Przeniesienie napędu
: Hacząca skrzynia i wyskakujący wsteczny
Silnik
: Gaśnie przy wolnych obrotach
Zawieszenie
: Głośne buczenie przy wyższej prędkości
2,0
Całokształt
30 lat temu taki samochód mógłby uchodzić za przyzwoity ale chyba trochę się zmieniło od tego czasu... Nie spodziewałem się po Fordzie takiego gniota. Dużo starsze samochody biją Focusa na głowę.
Wrażenia
1,0
Silnik
Tragedia! Pewnie wyprzedza się tylko traktory, furmanki i rowery. Przy wyprzedzaniu innych pojazdów ma się ochotę bujać całym ciałem w tył i w przód żeby zmusić auto do jakiegokolwiek przyspieszenia lub przebierać nogami jak Fred Flinstone. A jeśli człowiek kierowałby się podpowiedziami komputera odnośnie momentu zmiany biegu na wyższy, samochód rozpędzałby się do 60 km/h z 15 minut.
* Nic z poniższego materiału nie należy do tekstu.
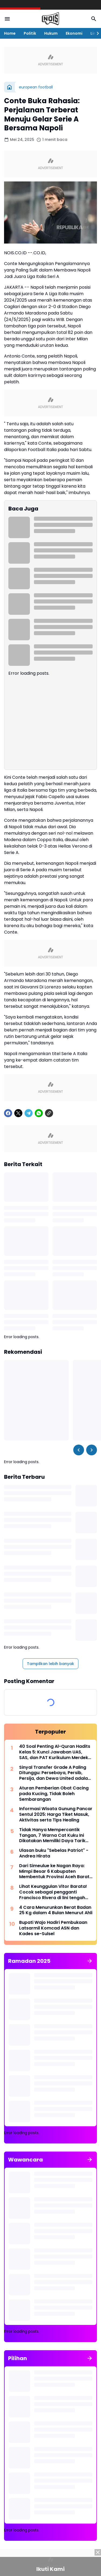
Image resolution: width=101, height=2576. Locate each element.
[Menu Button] (7, 18)
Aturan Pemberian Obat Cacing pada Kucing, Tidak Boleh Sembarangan (54, 1793)
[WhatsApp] (39, 1113)
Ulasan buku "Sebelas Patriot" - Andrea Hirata (53, 1853)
Teoretycznie moc 105 KM powinna być wystarczająca dla samochodu kompaktowego ale w tym wypadku ma się wrażenie, że to tylko 60-70% tej mocy. Aż się boję pomyśleć co przeżywają właściciele wersji 85 KM...
1,0
Skrzynia biegów
Na początku było nieźle, w miarę krótkie, dobrze wchodzące przełożenia. Po około 1,5 roku skrzynia zaczęła haczyć a wsteczny po ruszeniu wyskakuje i zaczyna zgrzytać. Taka technika w samochodzie z XXI wieku to kpina z klientów.
3,0
Układ jezdny
Nie wiem co jest takiego szczególnego w zawieszeniu Focusa, może w poprzednich generacjach było faktycznie dobre. Tutaj mamy sprężysty układ, który podskakuje na byle nierówności, co nie dodaje komfortu ani pewności w prowadzeniu. Układ kierowniczy jest mało precyzyjny. Efekt jest taki, że strach przejechać ostrzejszy zakręt z większą prędkością. Może to subiektywne odczucie, ale promień skrętu też mógłby być mniejszy.
Komfort
3,0
Widoczność
Do przodu OK, poza tym, że po dopasowaniu fotela do mojego wzrostu (ok. 190 cm) mam głowę na równi ze środkowym słupkiem. Natomiast widoczność przez tylną szybkę (nie szybę) jest mocno utrudniona, ponieważ jakbym nie ustawiał fotela i lusterka, to i tak widzę tylko nasz piękny polski asfalt (chyba znów wina wzrostu). Zrozumiałbym takie wpadki ergonomiczne w aucie japońskim lub koreańskim, ale w Europie chyba nie trudno o wysokiego testera...
4,0
Ergonomia
Bez większych zastrzeżeń, oprócz tego, że fotele niewygodne, a skoki głośności w radio są zbyt duże, czyli albo nie słyszysz radia, albo tego co mówi pasażer (ale nie wiem czy można to zaliczyć do ergonomii).
4,0
Wentylacja i ogrzewanie
OK
2,0
Przestrzeń dla kierowcy i pasażerów
No właśnie, jaka przestrzeń? Nieproporcjonalna linia boczna z napompowaną kabiną pasażerską sugeruje właśnie przestrzeń. Nic z tego... Właściwie to auto 2+2, bo tylko dzieci wytrzymają z tyłu przejażdżkę dłuższą niż do najbliższej Biedronki.
2,0
Wyciszenie
Do ok. 120 km/h może być, choć nie ma się czym chwalić. Powyżej to już hełmofony włóż! Spróbujcie przejechać odcinek 100 km z prędkością 140 km/h, a cała głowa zacznie wam pulsować jak lampki na choince.
Ekonomiczność
3,0
Łatwość utrzymania (pod względem kosztów)
Bez szału, 6,5 l na trasie, w mieście od 7 wzwyż.
1,0
Stosunek jakość/cena
Brak jakości za kosmiczną cenę ?
Niezawodność
4,0
Bezawaryjność (drobiazgi)
1,0
Bezawaryjność (poważne usterki)
Po około roku zaczęło buczeć tylne zawieszenie przy wyższych prędkościach, po 1,5 roku pojawiły się problemy ze skrzynią opisane powyżej. Ponadto ostatnio silnik zaczął bez żadnego powodu gasnąć przy niskich obrotach np. wolna jazda na parkingu.